#### RECORD EXTRACTS
..............................
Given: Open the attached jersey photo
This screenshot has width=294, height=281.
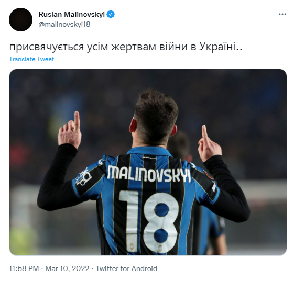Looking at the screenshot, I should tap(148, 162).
..............................
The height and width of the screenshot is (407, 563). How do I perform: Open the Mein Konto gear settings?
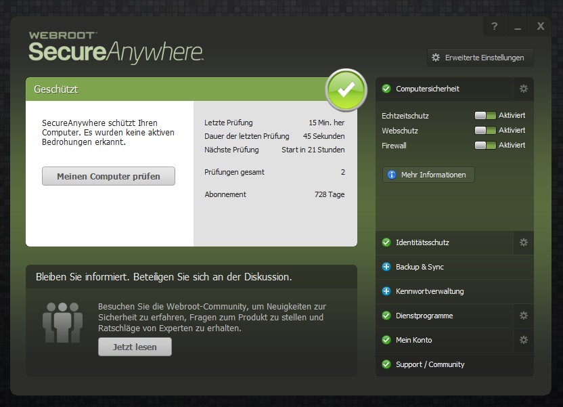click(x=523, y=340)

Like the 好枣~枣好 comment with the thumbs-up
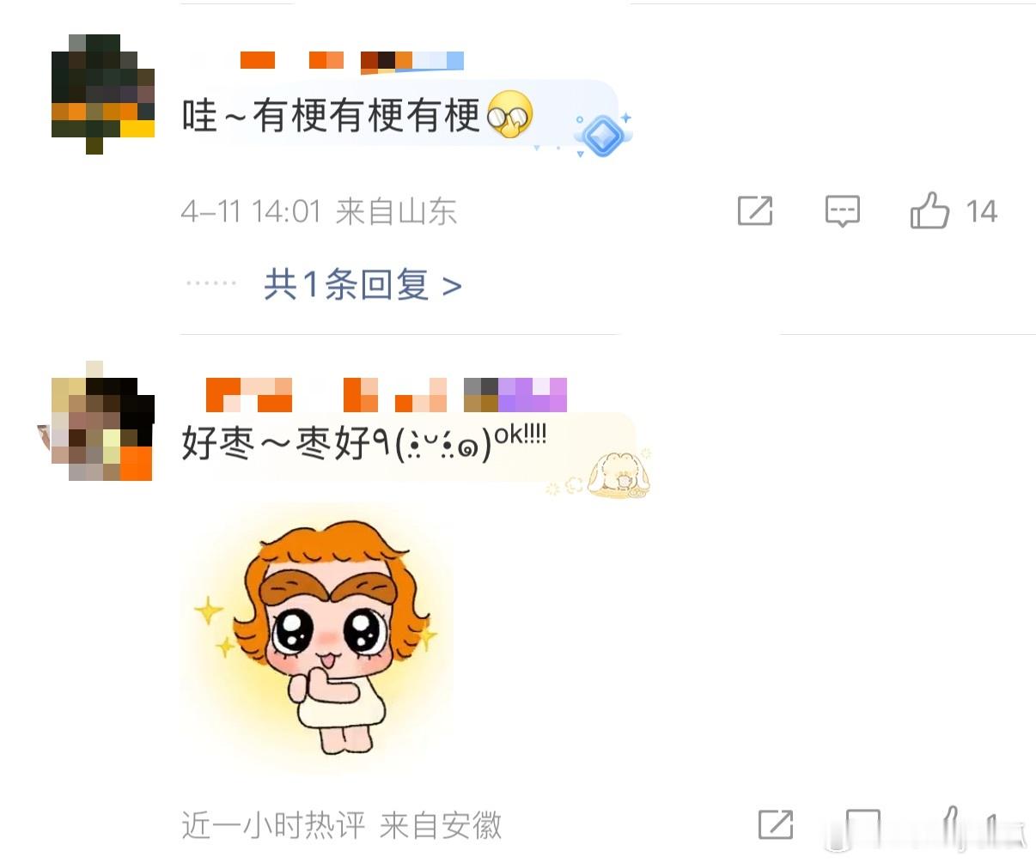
..............................
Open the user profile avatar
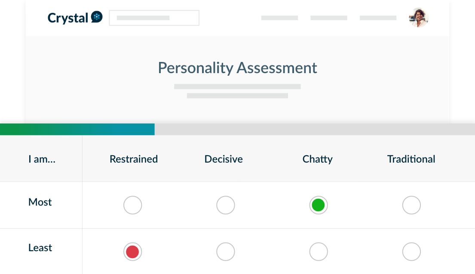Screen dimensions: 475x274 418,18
..............................
#### WHAT IS REQUIRED
From the line holding "The height and" to the line holding "Like the 好枣~枣好 comment with the thumbs-up", both included, retype the entries above exactly and drop the pictures.

#### PROBLEM SOLUTION
The height and width of the screenshot is (407, 563). How do I perform: Open the Mein Konto gear settings?
click(x=523, y=340)

Like the 好枣~枣好 comment with the thumbs-up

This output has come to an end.